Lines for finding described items
----
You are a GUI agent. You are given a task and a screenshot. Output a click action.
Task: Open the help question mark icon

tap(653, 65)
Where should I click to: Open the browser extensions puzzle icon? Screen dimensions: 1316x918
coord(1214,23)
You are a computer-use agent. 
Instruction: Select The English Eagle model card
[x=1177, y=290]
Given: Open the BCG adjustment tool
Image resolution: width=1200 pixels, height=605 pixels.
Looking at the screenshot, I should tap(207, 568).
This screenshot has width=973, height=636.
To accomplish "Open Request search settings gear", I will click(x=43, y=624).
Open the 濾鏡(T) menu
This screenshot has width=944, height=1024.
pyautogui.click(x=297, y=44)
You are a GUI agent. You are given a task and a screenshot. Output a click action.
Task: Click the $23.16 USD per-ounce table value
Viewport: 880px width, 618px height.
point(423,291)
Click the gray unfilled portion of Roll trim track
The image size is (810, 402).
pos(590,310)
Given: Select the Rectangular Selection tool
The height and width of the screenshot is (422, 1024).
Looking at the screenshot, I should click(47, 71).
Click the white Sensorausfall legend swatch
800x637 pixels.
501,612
----
Problem statement: Write out the lines again, swapping "icon" for "symbol" wherever it shows up and leaving everything else as it is.

Task result:
You are a GUI agent. You are given a task and a screenshot. Output a click action.
Task: Open the help question mark symbol

tap(653, 65)
Where should I click to: Open the browser extensions puzzle symbol? Screen dimensions: 1316x918
coord(1214,23)
You are a computer-use agent. 
Instruction: Select The English Eagle model card
[x=1177, y=290]
Given: Open the BCG adjustment tool
Image resolution: width=1200 pixels, height=605 pixels.
Looking at the screenshot, I should tap(207, 568).
This screenshot has width=973, height=636.
To accomplish "Open Request search settings gear", I will click(x=43, y=624).
Open the 濾鏡(T) menu
This screenshot has width=944, height=1024.
pyautogui.click(x=297, y=44)
You are a GUI agent. You are given a task and a screenshot. Output a click action.
Task: Click the $23.16 USD per-ounce table value
Viewport: 880px width, 618px height.
point(423,291)
Click the gray unfilled portion of Roll trim track
The image size is (810, 402).
pos(590,310)
Given: Select the Rectangular Selection tool
The height and width of the screenshot is (422, 1024).
Looking at the screenshot, I should click(47, 71).
Click the white Sensorausfall legend swatch
800x637 pixels.
501,612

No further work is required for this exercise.